____ Excerpt
Tuesday, May 29, 2012
Tragedy in Doha -- What Next?
As I stood at the vigil thinking about the tragedy I couldn't help but recall what I said about the mall last weekend:
Friday there was a dust storm so no wandering around outdoors. I did some errands and then decided for exercise to wander around Villaggio Mall. I know, I know, Villaggio Mall on a weekend night is a nightmare of crowds and no parking. Not sure what I was thinking, maybe because it was five o'clock I figured I would get there before most of the crowd. Wrong!
The Villaggio fire was an awful, terrible tragedy -- but it also could have been even worse. Had it been the weekend, or later in the day when the amusement park would have been operating, it’s possible that dozens could have died.
A couple of months ago there was an electrical fire at City Centre Mall that even now has kept one of its food courts closed. Today there have been reports of two small fires at some schools. What next? Do we wait until there is a fire at a 40-storey skyscraper in West Bay!? Or at a hotel? Or a hospital?
His Highness the Emir has ordered an investigation into the Villaggio fire and wants a report within a week. It is my sincerest hope that the report looks beyond the direct causes or issues to uncover the broader problems. It is not enough to just conclude that fire alarms or some wiring or sprinkler systems or whatever didn’t work. How did it get that way? Why did mall management or government inspectors not spot the problems? If the fire was caused by wiring what expertise did the people have who installed it? Were any laws circumvented? Who gave approval for a nursery that apparently didn't have an independent emergency exit?
________
**What to do**
a: In the post about the Villaggio fire, at which mall did an electrical fire a couple of months earlier keep one of its food courts closed?
b: Rewrite the post about the Villaggio fire, starting at "Tuesday, May 29, 2012" and ending at "the crowd. Wrong!", and rename "dust storm" to "sandstorm" throughout that part.
____ Material provided
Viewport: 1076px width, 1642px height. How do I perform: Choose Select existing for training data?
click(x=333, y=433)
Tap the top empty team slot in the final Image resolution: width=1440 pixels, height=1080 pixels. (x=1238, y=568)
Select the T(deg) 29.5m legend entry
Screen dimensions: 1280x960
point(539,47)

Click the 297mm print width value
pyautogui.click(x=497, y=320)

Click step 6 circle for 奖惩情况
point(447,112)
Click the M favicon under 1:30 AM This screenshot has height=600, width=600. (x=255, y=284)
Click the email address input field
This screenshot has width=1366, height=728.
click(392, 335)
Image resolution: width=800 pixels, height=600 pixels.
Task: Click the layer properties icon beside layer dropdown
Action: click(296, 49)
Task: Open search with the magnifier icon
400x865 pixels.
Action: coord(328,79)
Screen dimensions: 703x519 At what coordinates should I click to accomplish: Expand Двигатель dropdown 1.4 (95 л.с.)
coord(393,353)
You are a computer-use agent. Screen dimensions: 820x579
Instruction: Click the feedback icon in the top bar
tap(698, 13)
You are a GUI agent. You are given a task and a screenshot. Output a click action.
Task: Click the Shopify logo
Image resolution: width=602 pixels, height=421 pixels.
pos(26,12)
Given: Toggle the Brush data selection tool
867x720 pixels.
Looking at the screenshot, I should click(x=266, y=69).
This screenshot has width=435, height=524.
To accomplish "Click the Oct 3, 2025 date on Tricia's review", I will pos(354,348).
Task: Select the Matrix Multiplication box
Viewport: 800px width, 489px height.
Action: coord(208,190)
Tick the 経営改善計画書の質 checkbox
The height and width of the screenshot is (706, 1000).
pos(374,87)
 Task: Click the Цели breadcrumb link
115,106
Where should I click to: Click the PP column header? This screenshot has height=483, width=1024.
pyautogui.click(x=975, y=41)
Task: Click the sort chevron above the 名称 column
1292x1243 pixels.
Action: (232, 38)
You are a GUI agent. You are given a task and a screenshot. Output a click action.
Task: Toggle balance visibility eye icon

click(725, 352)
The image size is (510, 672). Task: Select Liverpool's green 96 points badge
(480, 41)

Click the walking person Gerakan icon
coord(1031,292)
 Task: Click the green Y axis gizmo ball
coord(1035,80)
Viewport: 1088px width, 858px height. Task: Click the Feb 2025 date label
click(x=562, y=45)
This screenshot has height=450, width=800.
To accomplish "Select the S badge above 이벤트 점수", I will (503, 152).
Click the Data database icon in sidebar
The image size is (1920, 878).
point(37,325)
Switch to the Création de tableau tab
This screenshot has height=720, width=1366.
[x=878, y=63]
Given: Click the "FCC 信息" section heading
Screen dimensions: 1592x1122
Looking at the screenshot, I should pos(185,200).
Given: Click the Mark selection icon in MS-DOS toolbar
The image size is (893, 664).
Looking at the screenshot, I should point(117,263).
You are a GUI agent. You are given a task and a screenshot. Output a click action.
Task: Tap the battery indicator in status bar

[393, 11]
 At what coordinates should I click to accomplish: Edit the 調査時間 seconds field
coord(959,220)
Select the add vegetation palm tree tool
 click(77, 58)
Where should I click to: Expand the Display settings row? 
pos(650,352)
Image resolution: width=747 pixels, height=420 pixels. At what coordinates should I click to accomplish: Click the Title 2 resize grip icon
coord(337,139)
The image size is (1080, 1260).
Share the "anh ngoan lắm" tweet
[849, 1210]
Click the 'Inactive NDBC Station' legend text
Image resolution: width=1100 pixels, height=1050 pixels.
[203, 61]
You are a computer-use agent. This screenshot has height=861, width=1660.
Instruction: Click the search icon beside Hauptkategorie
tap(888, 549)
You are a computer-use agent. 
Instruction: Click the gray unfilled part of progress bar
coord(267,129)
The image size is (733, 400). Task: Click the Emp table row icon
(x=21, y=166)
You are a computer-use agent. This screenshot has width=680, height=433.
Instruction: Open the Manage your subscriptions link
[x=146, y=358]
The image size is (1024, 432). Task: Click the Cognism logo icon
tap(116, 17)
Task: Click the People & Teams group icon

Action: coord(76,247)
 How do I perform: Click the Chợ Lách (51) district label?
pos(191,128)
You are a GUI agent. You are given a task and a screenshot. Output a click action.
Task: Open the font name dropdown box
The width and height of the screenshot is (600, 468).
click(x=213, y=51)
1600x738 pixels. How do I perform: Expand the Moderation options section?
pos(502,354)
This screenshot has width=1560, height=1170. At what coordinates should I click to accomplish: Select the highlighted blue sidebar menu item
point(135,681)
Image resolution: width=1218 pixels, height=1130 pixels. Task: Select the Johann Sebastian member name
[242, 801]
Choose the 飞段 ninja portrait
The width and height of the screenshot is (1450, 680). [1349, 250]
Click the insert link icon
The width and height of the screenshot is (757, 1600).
________
**Replies**
a: City Centre Mall.

b:
Tuesday, May 29, 2012
Tragedy in Doha -- What Next?
As I stood at the vigil thinking about the tragedy I couldn't help but recall what I said about the mall last weekend:
Friday there was a sandstorm so no wandering around outdoors. I did some errands and then decided for exercise to wander around Villaggio Mall. I know, I know, Villaggio Mall on a weekend night is a nightmare of crowds and no parking. Not sure what I was thinking, maybe because it was five o'clock I figured I would get there before most of the crowd. Wrong!